Rendering consists of taking the digital attributes of the model, the lighting and the camera and creating an image. Rendering is a complex process and requires much more computer power than the modeling stage. Before expending the time and money to render an entire shot, the computer artist may wish to render single key frames of an animation sequence to check that the simulated image is the desired one. The artist may also render wire frame or low-resolution approximations of the shot to get a feel of the look of the animation before fully rendering the scene.
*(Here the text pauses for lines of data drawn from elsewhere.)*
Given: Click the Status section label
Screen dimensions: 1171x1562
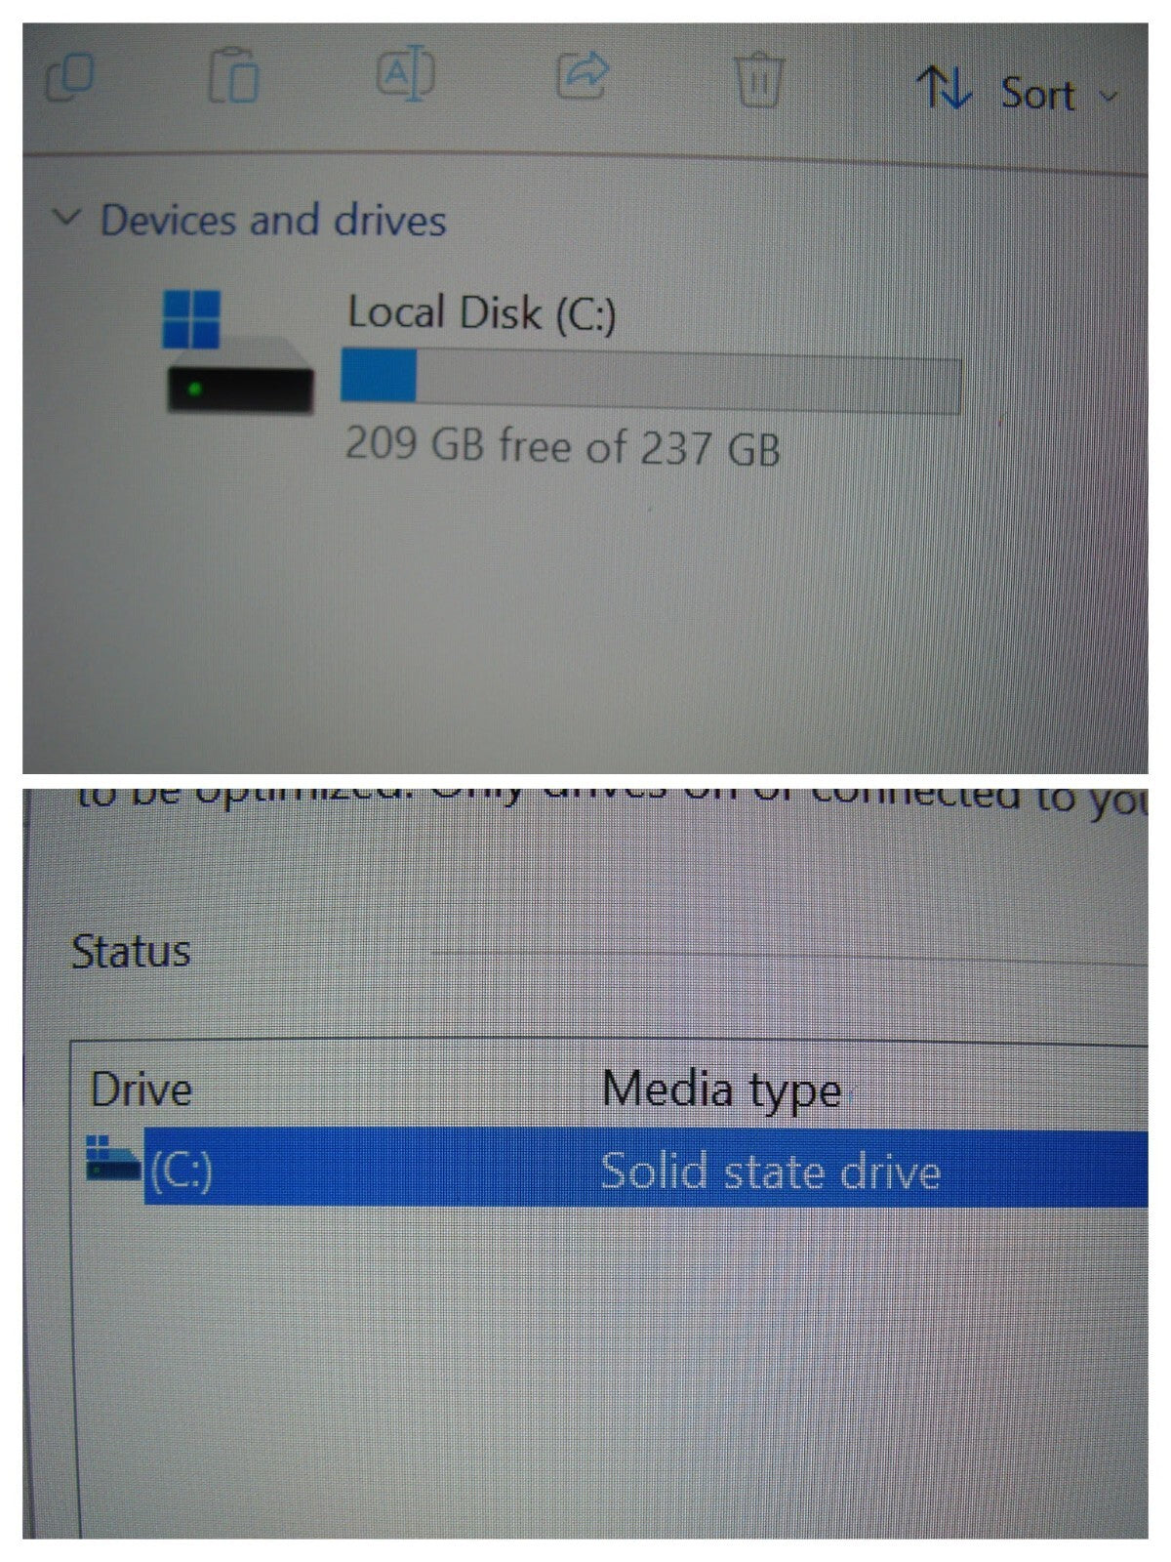Looking at the screenshot, I should (x=131, y=951).
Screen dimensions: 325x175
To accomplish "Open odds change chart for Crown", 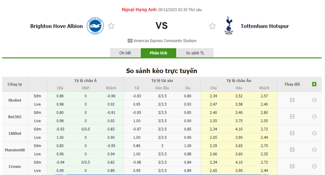I will point(292,166).
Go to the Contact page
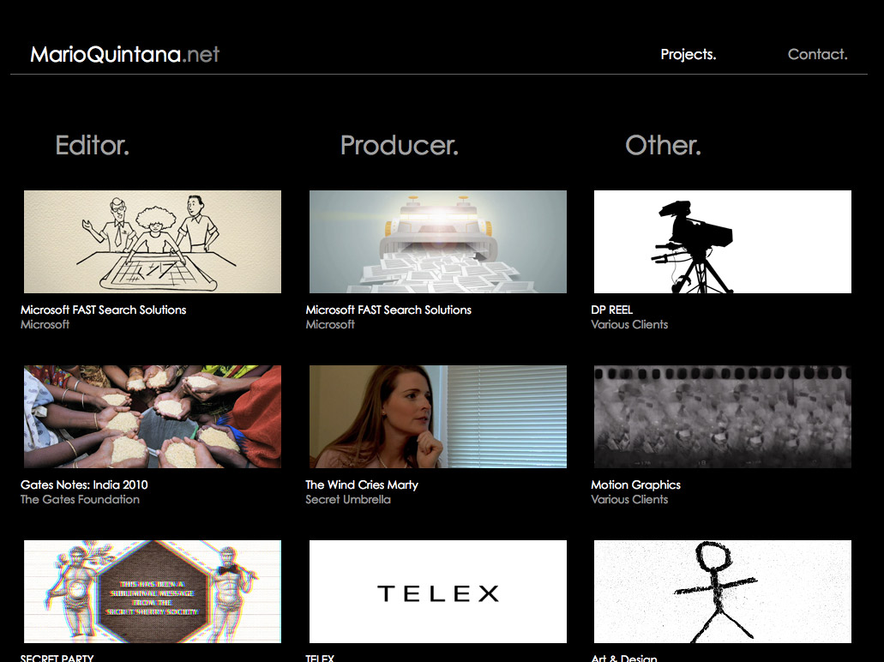 [817, 54]
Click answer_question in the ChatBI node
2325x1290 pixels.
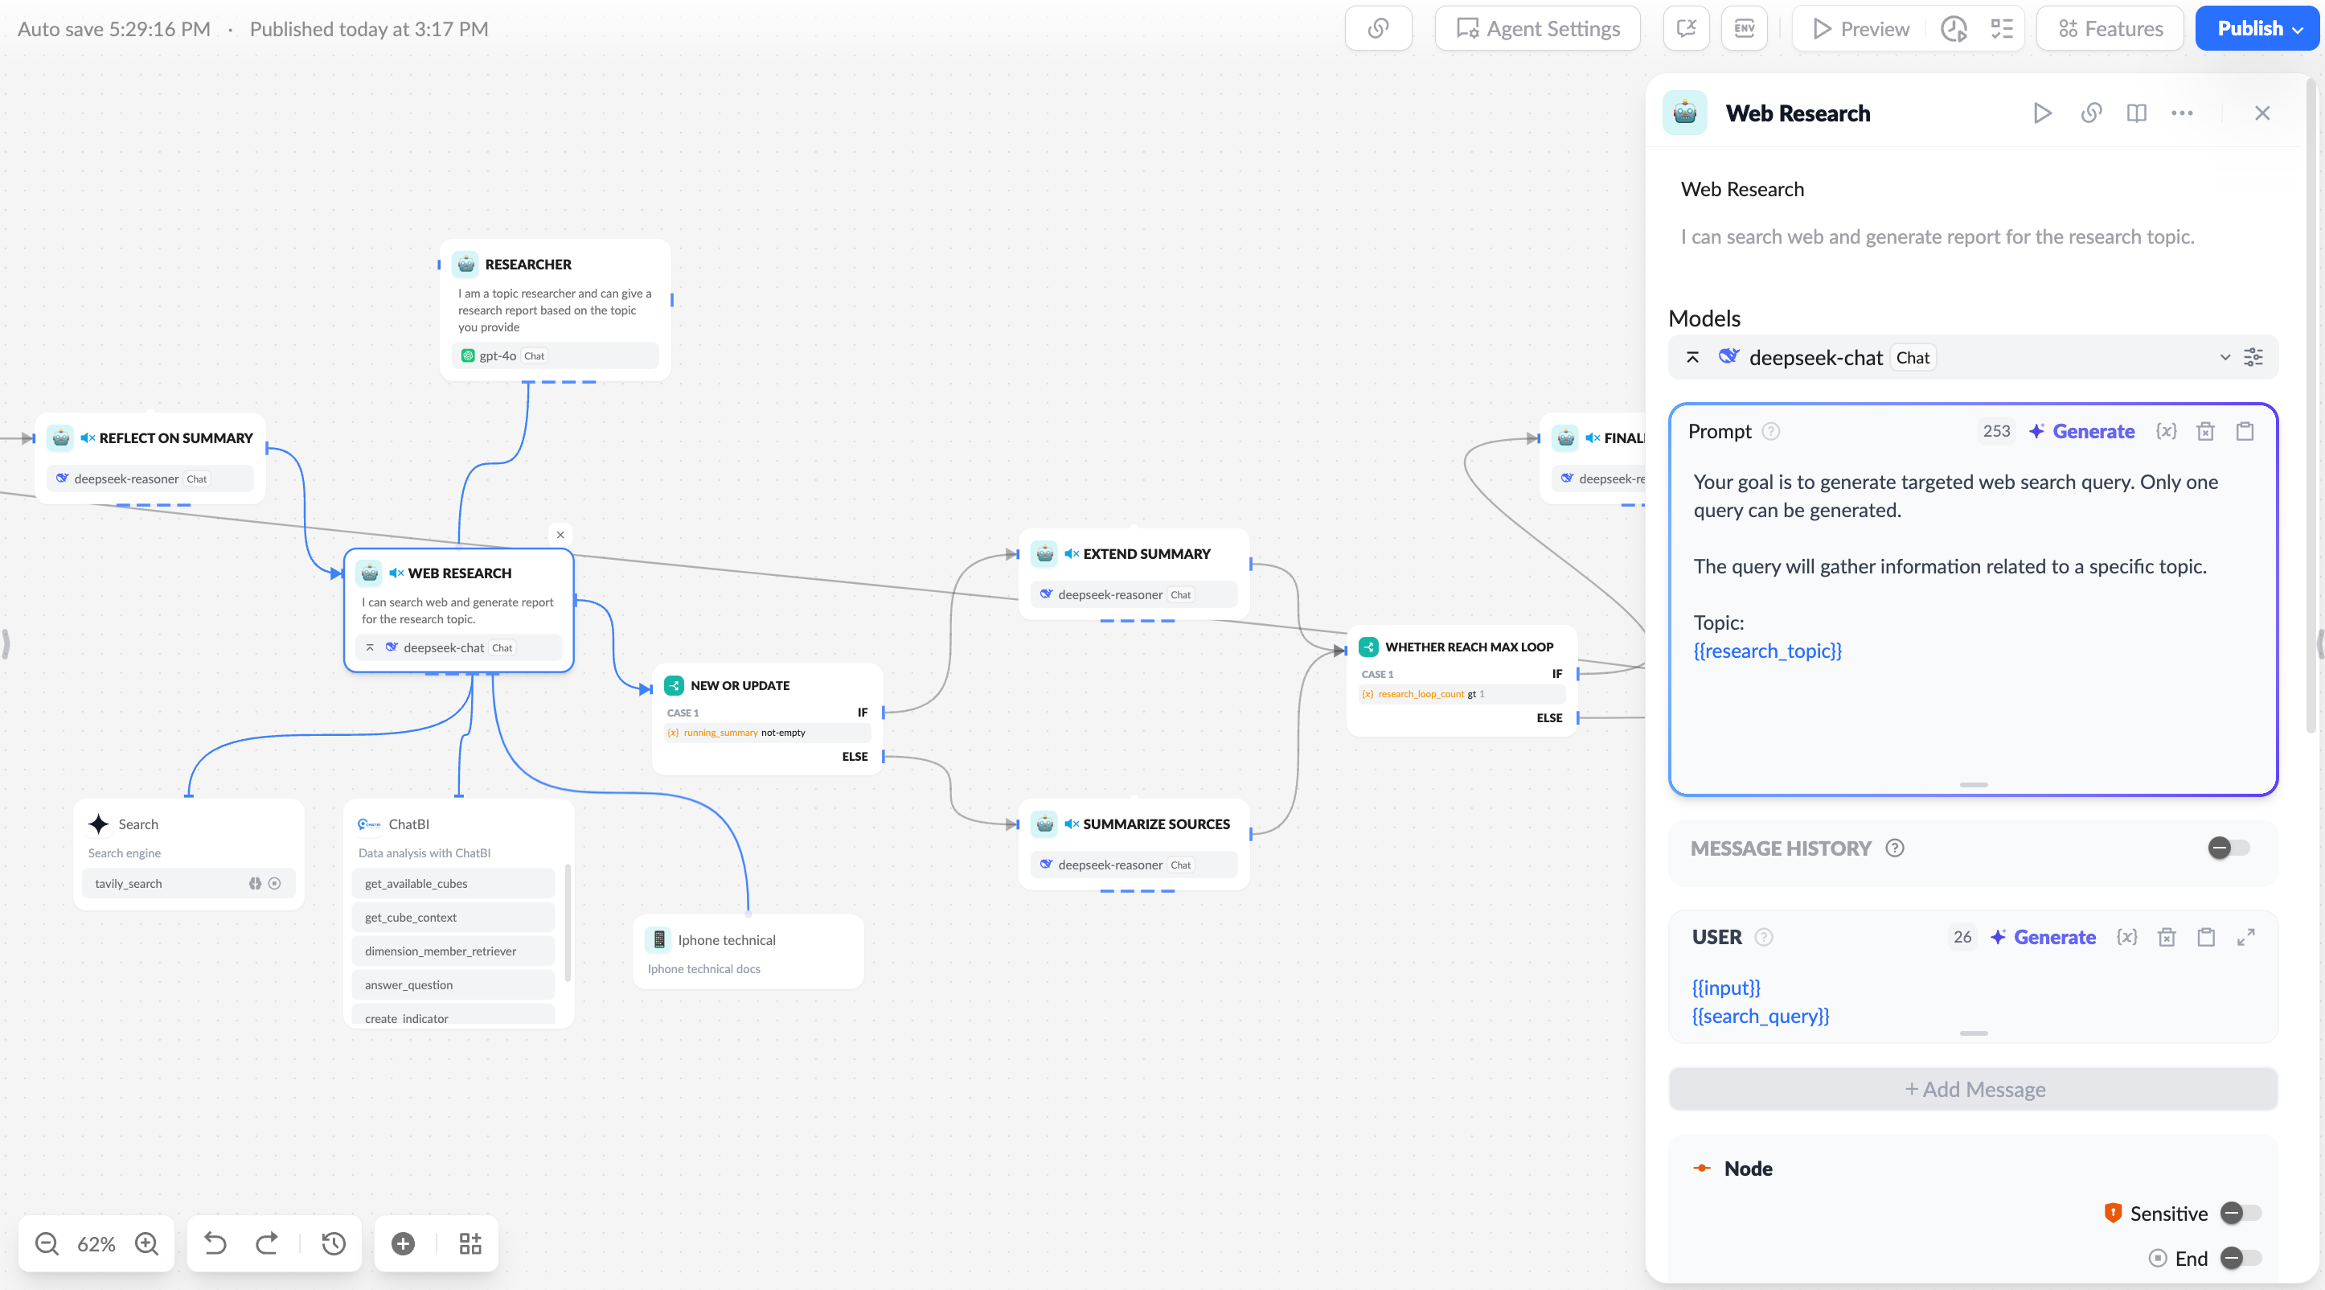pyautogui.click(x=408, y=985)
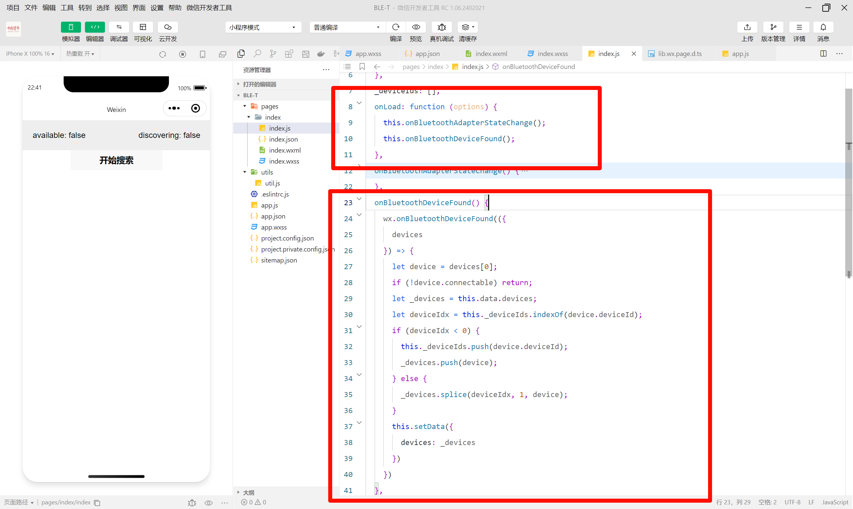Toggle the Debugger panel button

click(119, 27)
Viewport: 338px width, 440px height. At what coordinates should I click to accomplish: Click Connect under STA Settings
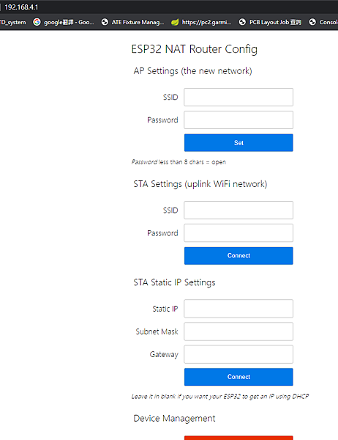point(239,256)
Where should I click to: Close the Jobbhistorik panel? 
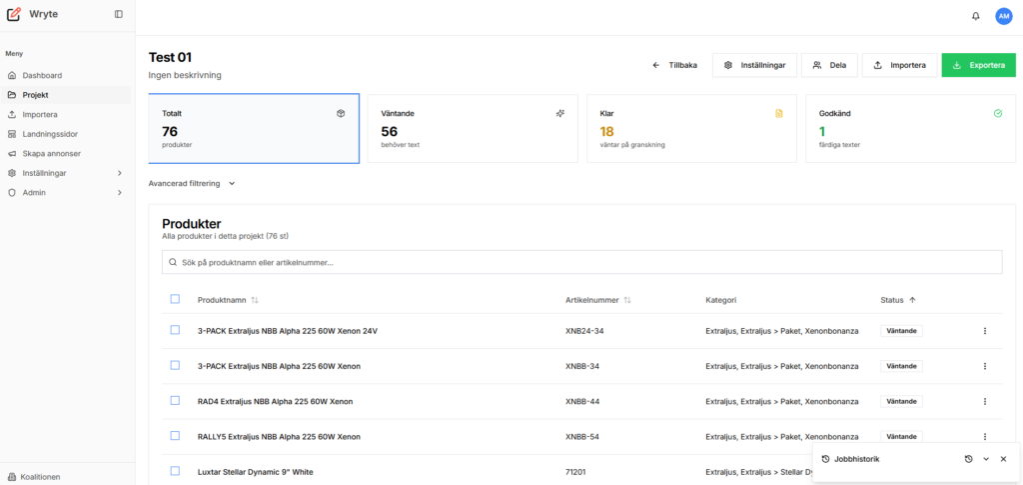tap(1003, 459)
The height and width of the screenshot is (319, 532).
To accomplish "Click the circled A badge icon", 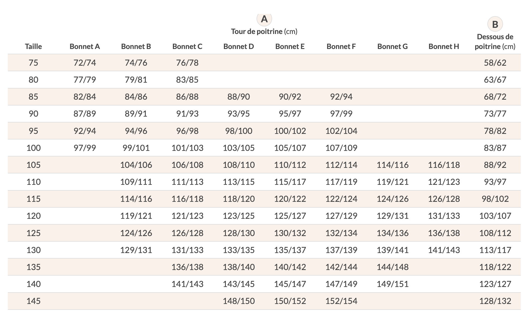I will click(x=264, y=19).
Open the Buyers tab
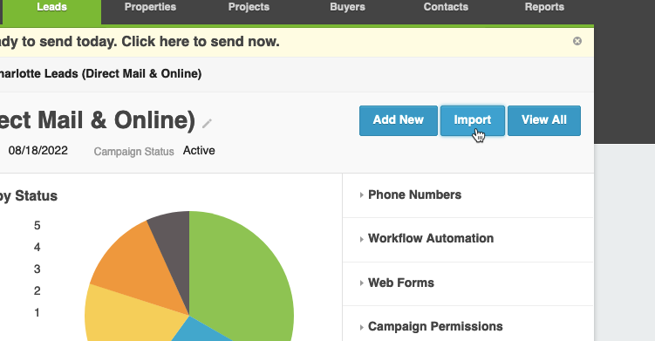 [347, 7]
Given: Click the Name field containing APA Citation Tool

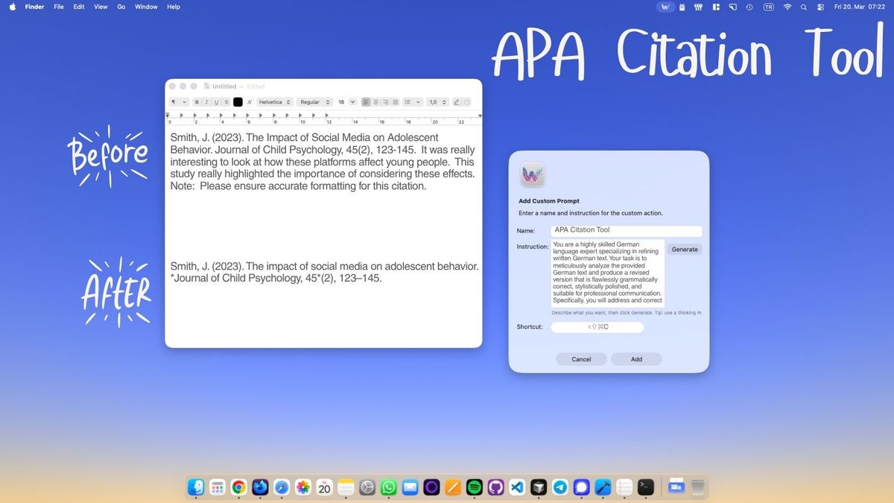Looking at the screenshot, I should point(626,230).
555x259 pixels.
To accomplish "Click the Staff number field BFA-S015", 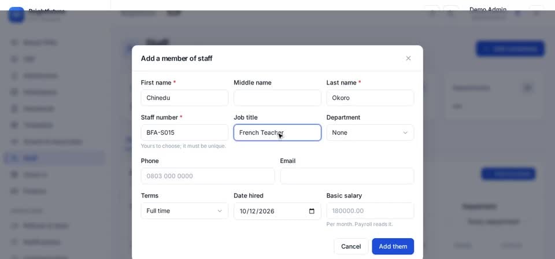I will (184, 133).
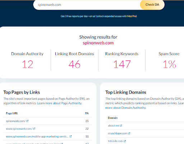Focus the domain search input field

87,5
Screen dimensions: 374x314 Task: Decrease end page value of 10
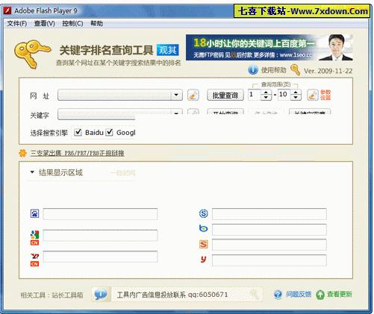point(296,98)
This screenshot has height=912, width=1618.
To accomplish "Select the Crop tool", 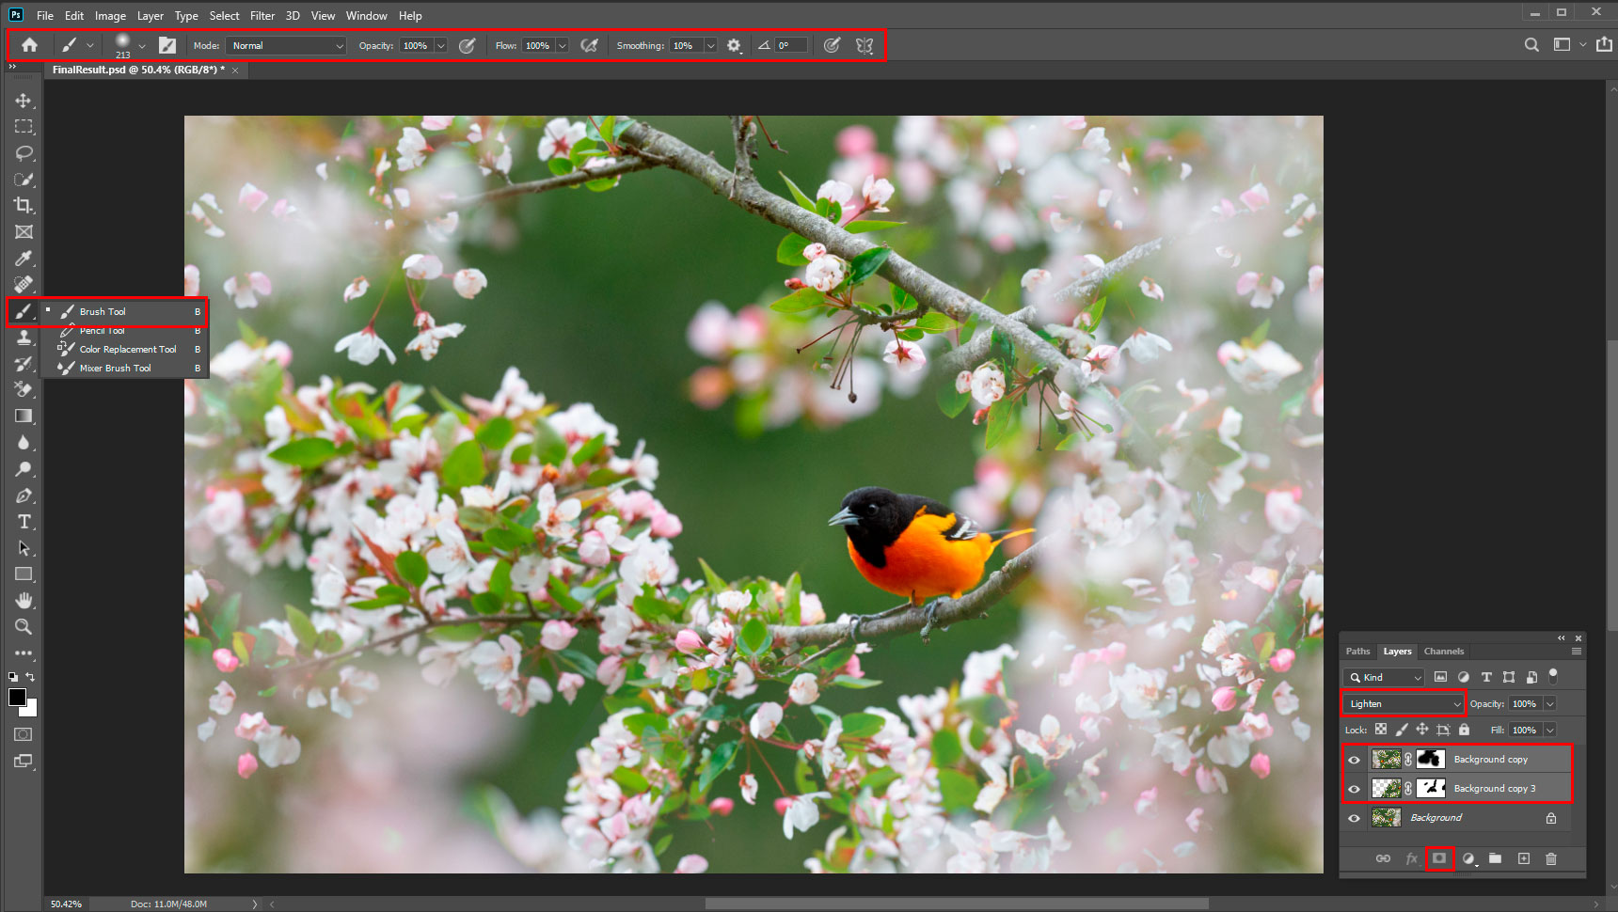I will [24, 205].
Because the objects in the computer-generated scene are only simulations, they act quite differently from real-world objects that must obey the rules of physics. If not properly animated in three dimensions, computer objects may interpenetrate one another, destroying the illusion of solid, real objects. If not properly constructed, seams may show between supposedly seamless parts. The artist may discover unwanted artifacts created by the size and shape of the pixels, the scan lines of the monitor, or errors in texture mapping or surface generation for the first time in the rendering process. The modeling and rendering cycle is often an iterative and interactive one, with the CGI designer returning to the modeling stage to correct problems that can only be detected after rendering.
Final rendered images can range from simple wireframe approximations of objects, to highly faceted objects, to realistic smooth shaded objects. The style in which an artist renders an image is often a factor of aesthetics tempered by the pragmatism of meeting a production deadline or budget constraints.
During the rendering process, the computer may also control a seamier to digitize film frames and to composite them with the computer-generated images.